If I license something as MIT, I personally don't care who uses it for what purpose, hell I don't even care generally that they attribute me. I put it out for people to use. But maybe that's just me.

fragmede · 2024-05-09T02:17:16 1715221036

you spend more time on SO than me. without looking, can you name three stack overflow contributors? I can't.

selcuka · 2024-05-09T03:03:35 1715223815

I was offered a job a few years ago by someone who saw my Stack Overflow answers, does that count? I don't see something like this happening with ChatGPT.

phatfish · 2024-05-09T07:52:55 1715241175

I can do two, Jon Skeet (C#) and S. Lott (Python) are names I remember for providing great answers.

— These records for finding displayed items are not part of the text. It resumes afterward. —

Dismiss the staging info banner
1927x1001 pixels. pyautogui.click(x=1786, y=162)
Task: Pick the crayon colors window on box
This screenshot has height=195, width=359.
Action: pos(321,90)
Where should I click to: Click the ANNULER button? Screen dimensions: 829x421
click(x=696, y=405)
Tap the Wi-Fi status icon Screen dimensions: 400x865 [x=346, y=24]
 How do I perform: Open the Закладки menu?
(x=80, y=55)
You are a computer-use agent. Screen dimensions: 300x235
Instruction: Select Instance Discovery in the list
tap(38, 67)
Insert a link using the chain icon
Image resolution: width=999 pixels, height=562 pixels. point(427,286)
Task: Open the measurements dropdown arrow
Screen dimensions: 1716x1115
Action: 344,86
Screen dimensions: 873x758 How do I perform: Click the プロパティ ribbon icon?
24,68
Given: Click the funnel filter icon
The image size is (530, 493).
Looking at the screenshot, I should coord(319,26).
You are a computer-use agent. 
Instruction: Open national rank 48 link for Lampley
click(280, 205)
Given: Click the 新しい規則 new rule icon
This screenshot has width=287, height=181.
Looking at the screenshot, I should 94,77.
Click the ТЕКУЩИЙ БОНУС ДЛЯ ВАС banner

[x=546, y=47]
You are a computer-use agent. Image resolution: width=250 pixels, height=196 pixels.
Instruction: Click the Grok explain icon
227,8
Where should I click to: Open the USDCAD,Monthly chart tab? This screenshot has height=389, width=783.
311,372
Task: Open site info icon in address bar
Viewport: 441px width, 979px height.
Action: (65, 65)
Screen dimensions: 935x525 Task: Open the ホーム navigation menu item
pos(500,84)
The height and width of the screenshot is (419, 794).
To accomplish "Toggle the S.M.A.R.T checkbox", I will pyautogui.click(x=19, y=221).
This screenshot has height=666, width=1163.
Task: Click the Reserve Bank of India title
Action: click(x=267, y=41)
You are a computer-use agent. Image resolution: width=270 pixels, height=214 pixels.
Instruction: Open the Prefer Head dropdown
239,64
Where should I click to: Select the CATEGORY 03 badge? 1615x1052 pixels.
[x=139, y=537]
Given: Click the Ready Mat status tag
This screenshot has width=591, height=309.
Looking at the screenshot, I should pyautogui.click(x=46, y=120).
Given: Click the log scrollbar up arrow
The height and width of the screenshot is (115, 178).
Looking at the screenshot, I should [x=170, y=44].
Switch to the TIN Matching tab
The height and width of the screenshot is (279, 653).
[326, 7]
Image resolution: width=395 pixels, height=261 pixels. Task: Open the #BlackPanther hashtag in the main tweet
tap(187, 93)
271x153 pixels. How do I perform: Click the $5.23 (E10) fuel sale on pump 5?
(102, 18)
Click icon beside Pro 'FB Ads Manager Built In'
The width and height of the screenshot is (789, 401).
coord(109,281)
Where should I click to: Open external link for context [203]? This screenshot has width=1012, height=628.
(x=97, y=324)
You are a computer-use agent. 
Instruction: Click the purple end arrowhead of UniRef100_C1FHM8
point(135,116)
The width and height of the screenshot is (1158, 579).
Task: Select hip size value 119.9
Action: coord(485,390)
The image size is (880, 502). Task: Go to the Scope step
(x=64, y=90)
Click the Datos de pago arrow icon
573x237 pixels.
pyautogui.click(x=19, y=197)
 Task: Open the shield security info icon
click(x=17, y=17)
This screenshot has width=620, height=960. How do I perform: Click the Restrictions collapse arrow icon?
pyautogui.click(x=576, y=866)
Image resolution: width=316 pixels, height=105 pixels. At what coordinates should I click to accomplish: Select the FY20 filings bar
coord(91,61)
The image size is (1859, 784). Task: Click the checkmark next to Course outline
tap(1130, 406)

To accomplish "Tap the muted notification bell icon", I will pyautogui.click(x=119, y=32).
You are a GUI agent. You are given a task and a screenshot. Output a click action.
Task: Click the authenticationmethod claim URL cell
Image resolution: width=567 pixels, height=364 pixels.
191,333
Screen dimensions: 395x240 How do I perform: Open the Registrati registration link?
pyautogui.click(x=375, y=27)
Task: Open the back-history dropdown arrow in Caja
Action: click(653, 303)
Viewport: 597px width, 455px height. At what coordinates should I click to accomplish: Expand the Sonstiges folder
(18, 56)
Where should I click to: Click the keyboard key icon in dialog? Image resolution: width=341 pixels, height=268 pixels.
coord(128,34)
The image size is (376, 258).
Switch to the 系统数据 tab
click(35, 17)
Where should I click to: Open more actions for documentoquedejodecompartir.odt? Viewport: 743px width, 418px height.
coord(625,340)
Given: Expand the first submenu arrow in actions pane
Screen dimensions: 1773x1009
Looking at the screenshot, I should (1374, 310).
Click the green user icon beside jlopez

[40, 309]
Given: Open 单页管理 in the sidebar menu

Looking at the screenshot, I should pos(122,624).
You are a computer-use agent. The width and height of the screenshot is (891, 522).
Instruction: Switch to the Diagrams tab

theteapot · 2024-05-09T02:31:19 1715221879

lannisterstark · 2024-05-09T04:25:06 1715228706

>As a developer, if you offer me StackOverflow vs ChatGPT, I'd take StackOverflow any day of the week 100x over.

Really? Hm, I wouldn't. I can use nuance and clarify my answers and have a respectable back and forth (GPT-4 doesn't call me names when I mess up or say something dumb) and arrive at an answer.

JimDabell · 2024-05-09T05:54:46 1715234086

> GPT-4 doesn't call me names when I mess up or say something dumb

I’ve heard this accusation a lot, but I don’t think I’ve ever seen it happen. People call you names on Stack Overflow? Where?

lannisterstark · 2024-05-09T07:37:48 1715240268

>Where?

-50

Marking duplicate. "You should attempt searching before asking such obvious questions."

This question has already been answered here: < https://news.ycombinator.com/item?id=20861356 >

Closed 3 seconds ago.

----

or some such ;) You may not come across it personally, but that doesn't mean it doesn't happen. SO is successful as a QA platform(or was anyway) despite this shortcoming, not because it is a feature and it doesn't happen. If a lot of people are talking about the same thing, maybe people should at least pay cursory attention to the issue rather than "No, it doesn't happen" (Not aimed at you, but there are absolutely comments like this every time this gets bought up.)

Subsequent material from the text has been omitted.